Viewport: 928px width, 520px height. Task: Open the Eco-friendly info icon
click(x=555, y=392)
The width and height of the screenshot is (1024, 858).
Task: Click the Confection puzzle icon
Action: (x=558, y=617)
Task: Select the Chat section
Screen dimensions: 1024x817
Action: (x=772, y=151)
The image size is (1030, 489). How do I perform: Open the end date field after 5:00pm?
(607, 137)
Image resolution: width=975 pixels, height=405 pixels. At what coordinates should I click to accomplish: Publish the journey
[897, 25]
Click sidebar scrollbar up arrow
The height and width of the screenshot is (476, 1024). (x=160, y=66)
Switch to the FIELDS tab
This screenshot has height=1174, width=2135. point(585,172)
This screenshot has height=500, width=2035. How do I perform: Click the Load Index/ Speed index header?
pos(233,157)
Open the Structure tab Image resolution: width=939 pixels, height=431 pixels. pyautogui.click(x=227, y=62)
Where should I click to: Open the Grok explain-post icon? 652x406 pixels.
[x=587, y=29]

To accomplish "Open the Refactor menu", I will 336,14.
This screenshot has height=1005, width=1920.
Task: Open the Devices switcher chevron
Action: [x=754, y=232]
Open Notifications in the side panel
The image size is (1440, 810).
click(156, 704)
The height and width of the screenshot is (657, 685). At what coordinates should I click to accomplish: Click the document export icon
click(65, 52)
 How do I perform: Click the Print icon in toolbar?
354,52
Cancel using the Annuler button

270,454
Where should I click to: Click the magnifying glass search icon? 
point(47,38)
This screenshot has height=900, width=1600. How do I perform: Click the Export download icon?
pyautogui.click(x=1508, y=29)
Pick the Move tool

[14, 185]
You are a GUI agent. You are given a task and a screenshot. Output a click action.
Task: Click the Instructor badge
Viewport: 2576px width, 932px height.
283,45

------------------------

AIM OF THE TASK → Return the lines exactly as they appear, from the line containing "Click sidebar scrollbar up arrow" through the last line of the items, both included.

SOLUTION TO THE PROBLEM →
Click sidebar scrollbar up arrow
The height and width of the screenshot is (476, 1024). (x=160, y=66)
Switch to the FIELDS tab
This screenshot has height=1174, width=2135. point(585,172)
This screenshot has height=500, width=2035. How do I perform: Click the Load Index/ Speed index header?
pos(233,157)
Open the Structure tab Image resolution: width=939 pixels, height=431 pixels. pyautogui.click(x=227, y=62)
Where should I click to: Open the Grok explain-post icon? 652x406 pixels.
[x=587, y=29]

To accomplish "Open the Refactor menu", I will 336,14.
This screenshot has height=1005, width=1920.
Task: Open the Devices switcher chevron
Action: [x=754, y=232]
Open Notifications in the side panel
The image size is (1440, 810).
click(156, 704)
The height and width of the screenshot is (657, 685). At what coordinates should I click to accomplish: Click the document export icon
click(65, 52)
 How do I perform: Click the Print icon in toolbar?
354,52
Cancel using the Annuler button

270,454
Where should I click to: Click the magnifying glass search icon? 
point(47,38)
This screenshot has height=900, width=1600. How do I perform: Click the Export download icon?
pyautogui.click(x=1508, y=29)
Pick the Move tool

[14, 185]
You are a GUI agent. You are given a task and a screenshot. Output a click action.
Task: Click the Instructor badge
Viewport: 2576px width, 932px height.
283,45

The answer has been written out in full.